*Work item:*
Nothing outside the stretch is wanted. Repeat exactly the lines of the listing below from the one that contains "Task: Select the sad" through the one that contains "Image resolution: width=1354", both ends included.

━━ Data extracts

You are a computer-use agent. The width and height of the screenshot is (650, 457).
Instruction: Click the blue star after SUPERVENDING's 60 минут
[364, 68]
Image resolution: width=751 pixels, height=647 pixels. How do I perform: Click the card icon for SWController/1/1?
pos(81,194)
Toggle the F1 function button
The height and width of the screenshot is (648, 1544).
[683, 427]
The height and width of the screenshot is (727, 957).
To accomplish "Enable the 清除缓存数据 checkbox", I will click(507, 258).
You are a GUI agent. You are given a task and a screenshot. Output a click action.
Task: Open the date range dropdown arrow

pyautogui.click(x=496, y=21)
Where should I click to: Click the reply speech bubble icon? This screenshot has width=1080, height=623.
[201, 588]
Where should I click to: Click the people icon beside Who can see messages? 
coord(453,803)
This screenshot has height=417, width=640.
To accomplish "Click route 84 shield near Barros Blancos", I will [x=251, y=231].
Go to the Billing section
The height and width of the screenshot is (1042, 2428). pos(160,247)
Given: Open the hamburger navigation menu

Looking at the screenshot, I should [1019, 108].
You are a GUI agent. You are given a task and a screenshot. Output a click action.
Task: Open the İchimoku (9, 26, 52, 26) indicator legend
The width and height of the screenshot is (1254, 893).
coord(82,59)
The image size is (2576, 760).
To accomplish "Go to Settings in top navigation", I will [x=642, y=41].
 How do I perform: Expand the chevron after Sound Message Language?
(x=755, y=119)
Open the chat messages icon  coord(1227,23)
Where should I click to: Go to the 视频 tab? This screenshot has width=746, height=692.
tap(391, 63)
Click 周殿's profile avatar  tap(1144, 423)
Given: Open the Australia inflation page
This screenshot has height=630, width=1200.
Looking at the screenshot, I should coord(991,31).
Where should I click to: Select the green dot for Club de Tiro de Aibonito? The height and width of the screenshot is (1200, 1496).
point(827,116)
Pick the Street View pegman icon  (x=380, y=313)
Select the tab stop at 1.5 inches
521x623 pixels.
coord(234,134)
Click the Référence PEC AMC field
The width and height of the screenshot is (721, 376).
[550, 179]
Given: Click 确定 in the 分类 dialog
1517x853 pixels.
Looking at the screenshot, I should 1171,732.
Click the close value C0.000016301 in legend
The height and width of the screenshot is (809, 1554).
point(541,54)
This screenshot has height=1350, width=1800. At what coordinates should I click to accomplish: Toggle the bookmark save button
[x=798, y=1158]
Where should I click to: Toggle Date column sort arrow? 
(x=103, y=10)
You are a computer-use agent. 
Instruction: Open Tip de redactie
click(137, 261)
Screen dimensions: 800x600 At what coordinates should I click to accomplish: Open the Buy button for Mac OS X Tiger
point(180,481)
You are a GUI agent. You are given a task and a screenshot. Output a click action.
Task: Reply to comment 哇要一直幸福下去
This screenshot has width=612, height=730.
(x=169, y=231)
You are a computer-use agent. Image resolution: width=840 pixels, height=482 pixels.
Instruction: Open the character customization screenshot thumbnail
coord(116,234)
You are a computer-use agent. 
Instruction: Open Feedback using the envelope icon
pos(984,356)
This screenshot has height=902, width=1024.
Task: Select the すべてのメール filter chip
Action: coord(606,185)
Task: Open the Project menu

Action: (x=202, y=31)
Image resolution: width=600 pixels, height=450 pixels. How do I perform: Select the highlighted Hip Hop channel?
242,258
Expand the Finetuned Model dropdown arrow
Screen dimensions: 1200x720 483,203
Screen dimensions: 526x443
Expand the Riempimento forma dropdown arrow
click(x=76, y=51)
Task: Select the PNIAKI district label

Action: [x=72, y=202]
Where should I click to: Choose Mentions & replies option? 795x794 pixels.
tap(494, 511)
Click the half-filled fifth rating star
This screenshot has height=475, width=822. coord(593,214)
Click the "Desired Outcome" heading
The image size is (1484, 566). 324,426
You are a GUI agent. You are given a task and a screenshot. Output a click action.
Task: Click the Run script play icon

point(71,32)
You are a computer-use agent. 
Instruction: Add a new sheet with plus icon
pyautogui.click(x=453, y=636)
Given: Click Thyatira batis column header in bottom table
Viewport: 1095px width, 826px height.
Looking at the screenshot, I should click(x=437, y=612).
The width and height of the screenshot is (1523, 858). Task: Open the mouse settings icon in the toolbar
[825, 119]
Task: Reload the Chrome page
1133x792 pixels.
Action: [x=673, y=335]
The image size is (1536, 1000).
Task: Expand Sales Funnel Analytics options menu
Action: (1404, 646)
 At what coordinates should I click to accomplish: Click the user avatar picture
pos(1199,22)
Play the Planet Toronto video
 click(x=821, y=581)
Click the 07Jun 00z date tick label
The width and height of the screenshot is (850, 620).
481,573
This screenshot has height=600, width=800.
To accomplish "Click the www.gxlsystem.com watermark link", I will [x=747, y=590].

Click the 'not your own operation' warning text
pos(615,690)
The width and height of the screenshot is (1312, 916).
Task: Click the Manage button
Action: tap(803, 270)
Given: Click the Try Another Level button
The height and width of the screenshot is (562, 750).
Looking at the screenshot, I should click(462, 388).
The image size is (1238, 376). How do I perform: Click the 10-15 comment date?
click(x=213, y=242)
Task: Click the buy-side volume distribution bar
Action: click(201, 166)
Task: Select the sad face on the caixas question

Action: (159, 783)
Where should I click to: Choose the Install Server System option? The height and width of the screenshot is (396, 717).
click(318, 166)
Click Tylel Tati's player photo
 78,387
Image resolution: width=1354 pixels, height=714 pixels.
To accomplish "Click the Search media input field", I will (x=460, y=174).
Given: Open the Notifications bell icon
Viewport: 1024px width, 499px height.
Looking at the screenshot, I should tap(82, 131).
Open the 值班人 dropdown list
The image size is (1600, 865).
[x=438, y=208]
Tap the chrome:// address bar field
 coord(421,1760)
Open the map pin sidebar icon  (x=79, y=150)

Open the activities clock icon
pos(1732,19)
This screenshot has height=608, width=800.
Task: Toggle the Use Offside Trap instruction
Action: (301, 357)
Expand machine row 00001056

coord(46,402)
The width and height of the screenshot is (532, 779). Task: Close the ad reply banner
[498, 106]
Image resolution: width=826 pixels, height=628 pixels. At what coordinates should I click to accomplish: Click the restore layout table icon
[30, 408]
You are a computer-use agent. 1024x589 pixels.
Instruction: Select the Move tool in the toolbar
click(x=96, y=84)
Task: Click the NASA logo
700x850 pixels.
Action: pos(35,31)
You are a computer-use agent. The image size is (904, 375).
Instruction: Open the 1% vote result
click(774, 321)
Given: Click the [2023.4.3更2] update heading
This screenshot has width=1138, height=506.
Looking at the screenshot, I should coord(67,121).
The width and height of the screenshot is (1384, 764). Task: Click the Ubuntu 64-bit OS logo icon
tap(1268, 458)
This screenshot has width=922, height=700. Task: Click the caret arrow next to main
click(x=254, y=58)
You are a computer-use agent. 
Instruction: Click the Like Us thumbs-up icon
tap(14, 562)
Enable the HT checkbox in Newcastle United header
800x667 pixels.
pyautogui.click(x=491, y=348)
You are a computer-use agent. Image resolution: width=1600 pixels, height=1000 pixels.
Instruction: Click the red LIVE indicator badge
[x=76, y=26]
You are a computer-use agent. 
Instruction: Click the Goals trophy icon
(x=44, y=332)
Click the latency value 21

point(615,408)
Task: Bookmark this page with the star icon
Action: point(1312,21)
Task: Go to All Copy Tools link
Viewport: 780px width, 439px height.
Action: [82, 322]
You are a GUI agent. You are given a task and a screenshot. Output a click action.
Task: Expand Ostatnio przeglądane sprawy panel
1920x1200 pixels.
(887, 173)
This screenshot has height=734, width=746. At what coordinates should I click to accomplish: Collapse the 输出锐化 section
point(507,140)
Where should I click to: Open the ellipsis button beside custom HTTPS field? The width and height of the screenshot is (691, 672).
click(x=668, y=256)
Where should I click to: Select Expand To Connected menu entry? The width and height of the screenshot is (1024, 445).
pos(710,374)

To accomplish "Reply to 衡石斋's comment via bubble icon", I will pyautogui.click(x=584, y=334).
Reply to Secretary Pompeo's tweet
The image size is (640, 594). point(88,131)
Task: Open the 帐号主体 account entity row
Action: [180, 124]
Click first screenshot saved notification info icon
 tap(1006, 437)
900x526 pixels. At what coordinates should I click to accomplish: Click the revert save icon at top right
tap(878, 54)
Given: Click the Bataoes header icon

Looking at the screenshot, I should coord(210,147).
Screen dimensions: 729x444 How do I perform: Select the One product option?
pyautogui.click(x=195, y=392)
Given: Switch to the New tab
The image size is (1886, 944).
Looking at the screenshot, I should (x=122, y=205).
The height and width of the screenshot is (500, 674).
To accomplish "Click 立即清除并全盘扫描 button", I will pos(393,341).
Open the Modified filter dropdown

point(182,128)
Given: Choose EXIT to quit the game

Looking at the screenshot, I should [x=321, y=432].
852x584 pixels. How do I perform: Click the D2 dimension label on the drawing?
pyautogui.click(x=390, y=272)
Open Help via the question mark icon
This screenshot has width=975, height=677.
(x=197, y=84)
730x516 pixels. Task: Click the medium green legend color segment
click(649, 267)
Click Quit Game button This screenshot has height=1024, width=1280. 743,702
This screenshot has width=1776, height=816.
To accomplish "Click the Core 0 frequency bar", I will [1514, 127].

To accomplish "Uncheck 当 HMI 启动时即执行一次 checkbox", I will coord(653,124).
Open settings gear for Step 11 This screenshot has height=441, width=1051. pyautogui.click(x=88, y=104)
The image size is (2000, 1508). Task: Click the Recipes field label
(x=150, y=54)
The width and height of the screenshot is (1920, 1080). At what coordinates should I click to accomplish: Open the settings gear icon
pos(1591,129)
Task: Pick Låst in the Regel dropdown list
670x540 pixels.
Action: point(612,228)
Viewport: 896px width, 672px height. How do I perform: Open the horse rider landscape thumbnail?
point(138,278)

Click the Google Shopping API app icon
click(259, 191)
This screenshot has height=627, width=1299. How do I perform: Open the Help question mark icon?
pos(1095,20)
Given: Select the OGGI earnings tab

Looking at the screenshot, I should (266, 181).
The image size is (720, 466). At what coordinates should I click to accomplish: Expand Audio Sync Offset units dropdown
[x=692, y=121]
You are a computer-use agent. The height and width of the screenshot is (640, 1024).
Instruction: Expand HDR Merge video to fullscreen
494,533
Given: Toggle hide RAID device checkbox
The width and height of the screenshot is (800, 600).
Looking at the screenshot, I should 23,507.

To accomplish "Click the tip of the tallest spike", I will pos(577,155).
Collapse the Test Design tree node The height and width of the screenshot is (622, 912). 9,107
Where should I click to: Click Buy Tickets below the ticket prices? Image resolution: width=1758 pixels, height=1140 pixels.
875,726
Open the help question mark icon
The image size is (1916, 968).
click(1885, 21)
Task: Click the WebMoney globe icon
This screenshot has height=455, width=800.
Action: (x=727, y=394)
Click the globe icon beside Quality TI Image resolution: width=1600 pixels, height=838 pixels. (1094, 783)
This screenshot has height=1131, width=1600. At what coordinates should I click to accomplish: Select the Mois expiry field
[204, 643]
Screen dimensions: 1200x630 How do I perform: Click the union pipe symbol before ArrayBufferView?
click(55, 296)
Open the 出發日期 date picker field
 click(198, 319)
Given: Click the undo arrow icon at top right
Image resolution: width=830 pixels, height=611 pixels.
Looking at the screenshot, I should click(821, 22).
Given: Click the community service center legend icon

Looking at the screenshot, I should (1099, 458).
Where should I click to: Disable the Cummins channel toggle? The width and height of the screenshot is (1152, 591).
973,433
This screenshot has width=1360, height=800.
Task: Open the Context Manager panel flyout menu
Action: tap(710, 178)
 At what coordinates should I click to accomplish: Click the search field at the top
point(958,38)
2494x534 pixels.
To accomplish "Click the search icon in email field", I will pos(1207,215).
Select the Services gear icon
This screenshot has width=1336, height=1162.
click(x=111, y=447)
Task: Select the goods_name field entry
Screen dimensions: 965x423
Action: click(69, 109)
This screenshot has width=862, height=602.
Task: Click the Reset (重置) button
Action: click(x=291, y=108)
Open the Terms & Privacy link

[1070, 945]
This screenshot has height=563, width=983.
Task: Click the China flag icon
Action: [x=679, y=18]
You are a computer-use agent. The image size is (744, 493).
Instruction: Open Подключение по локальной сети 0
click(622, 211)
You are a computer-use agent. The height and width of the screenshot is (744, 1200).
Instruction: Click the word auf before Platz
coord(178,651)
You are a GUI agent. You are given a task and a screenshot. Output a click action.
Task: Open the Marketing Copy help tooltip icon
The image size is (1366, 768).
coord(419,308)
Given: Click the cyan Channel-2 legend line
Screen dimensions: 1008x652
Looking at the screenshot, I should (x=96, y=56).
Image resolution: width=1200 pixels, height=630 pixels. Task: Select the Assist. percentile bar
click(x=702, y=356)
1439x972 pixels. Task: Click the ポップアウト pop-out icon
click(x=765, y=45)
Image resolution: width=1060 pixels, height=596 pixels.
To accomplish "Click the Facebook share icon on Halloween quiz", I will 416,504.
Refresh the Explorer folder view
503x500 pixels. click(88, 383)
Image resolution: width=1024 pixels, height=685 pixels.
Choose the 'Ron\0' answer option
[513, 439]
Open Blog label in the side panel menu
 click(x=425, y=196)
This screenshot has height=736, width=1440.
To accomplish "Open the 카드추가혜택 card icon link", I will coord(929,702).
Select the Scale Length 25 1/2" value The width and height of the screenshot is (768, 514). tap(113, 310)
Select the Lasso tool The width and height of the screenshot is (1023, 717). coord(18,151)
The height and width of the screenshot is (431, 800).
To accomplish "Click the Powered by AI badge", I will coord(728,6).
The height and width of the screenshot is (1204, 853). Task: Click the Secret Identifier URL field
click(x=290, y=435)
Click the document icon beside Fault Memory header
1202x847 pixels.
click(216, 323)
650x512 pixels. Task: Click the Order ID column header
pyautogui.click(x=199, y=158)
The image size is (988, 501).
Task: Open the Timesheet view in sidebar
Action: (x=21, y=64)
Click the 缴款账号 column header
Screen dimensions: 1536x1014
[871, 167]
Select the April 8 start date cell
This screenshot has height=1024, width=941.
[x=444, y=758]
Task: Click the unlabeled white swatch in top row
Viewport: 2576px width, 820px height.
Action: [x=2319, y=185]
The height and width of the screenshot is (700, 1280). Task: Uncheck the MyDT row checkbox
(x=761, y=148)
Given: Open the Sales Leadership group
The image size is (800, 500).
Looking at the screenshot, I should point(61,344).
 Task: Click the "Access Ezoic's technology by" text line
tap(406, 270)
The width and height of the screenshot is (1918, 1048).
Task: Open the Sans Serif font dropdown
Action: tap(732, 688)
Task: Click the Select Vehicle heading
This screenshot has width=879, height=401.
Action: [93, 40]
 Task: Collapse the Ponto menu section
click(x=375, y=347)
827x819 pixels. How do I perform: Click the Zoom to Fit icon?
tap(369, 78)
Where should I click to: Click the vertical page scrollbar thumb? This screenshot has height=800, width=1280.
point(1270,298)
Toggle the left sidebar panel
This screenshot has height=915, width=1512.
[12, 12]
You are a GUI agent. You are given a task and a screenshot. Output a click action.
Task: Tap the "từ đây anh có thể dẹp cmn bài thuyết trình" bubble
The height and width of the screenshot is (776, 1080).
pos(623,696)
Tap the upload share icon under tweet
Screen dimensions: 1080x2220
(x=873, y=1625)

━━━━

*Solved exercise:*
Task: Select the sad face on the caixas question

Action: (159, 783)
Where should I click to: Choose the Install Server System option? The height and width of the screenshot is (396, 717).
click(318, 166)
Click Tylel Tati's player photo
 78,387
Image resolution: width=1354 pixels, height=714 pixels.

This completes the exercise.